Fake/true content: We developed an additional model to label followers' verifiable posts as either approximating content that is fake or true. This binary classification model was trained using posts labeled as ``fake'' by Africa Check in their fact checks or as ``true'' if they originate from reputable news sources, such as established newspapers. Similar to our verifiable model, we utilized the BERT architecture. Our model had a validation accuracy of 84%.
URL source: Since information and misinformation are often not explicitly written in posts, but shared through links, we analyze the URLs shared by followers. To do this, we first extracted all URLs from the posts and grouped them by domain name, and manually classified them as follows. First, we distinguish between links to information sources (e.g. newspapers, fact checks, blogs, etc.) versus other websites that do not provide information (e.g. gambling websites). Second, for information sources, we distinguish between reliable and non-reliable news websites, fact checks, and other information sources.
To categorize the news websites from Africa, we first leveraged a dataset from Africa Check that classified reliable and non-reliable new websites. Additionally, Africa Check reviewed and classified an extra batch of African news websites. For global news websites, we used several sources, including NewsGuard and MediaBias.

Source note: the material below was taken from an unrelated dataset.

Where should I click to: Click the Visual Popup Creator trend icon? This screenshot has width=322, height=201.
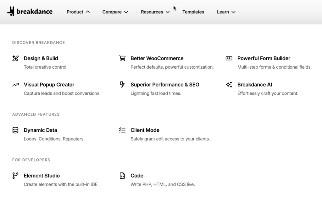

Topic sentiments: We analyze the effect of our intervention on the sentiment expressed by followers towards topics usually the subject of misinformation, such as COVID-19 and COVID-19 vaccines, and politics. We first identified and labeled tweets containing any information related to a given topic. For example, in the case of COVID-19 and COVID-19 vaccines, we manually defined a set of keywords, such as ``coronavirus'', ``COVID-19'', ``mRNA'', ``Pfizer'', etc., and filtered all posts containing these terms. From the subset of posts containing these keywords, we extracted the most frequent words (excluding the initial set of keywords) to ensure that no relevant terms related to the topic were excluded. We then identify the set of posts containing any of these terms.
We employ two different sentiment analysis models to predict the sentiment of each post as positive, negative, or neutral. Our primary analysis utilizes a BERT model, trained on a comprehensive dataset sourced from https://www.kaggle.com/datasets/datatattle/covid-19-nlp-text-classification, to perform sentiment prediction on the tweets. Additionally, for robustness, we consider https://vadersentiment.readthedocs.io/en/latest/, which is a lexicon and rule-based sentiment analysis tool specifically designed to detect sentiments expressed on social media.
Social interactions with follower content: We use data on the social interactions with the posts produced by followers to describe the popularity of each post that their own followers interacted with. We focus exclusively on original tweets, not retweets, as the API provides interaction metrics for the initial tweet in the case of retweets.
To conduct this analysis, we computed total interactions (likes, shares, comments, and retweets) with each follower's posts, as well as those specific to different types of posts (such as verifiable and non-verifiable posts) and posts with different sentiments about various topics (such as about COVID-19 and the COVID-19 vaccines).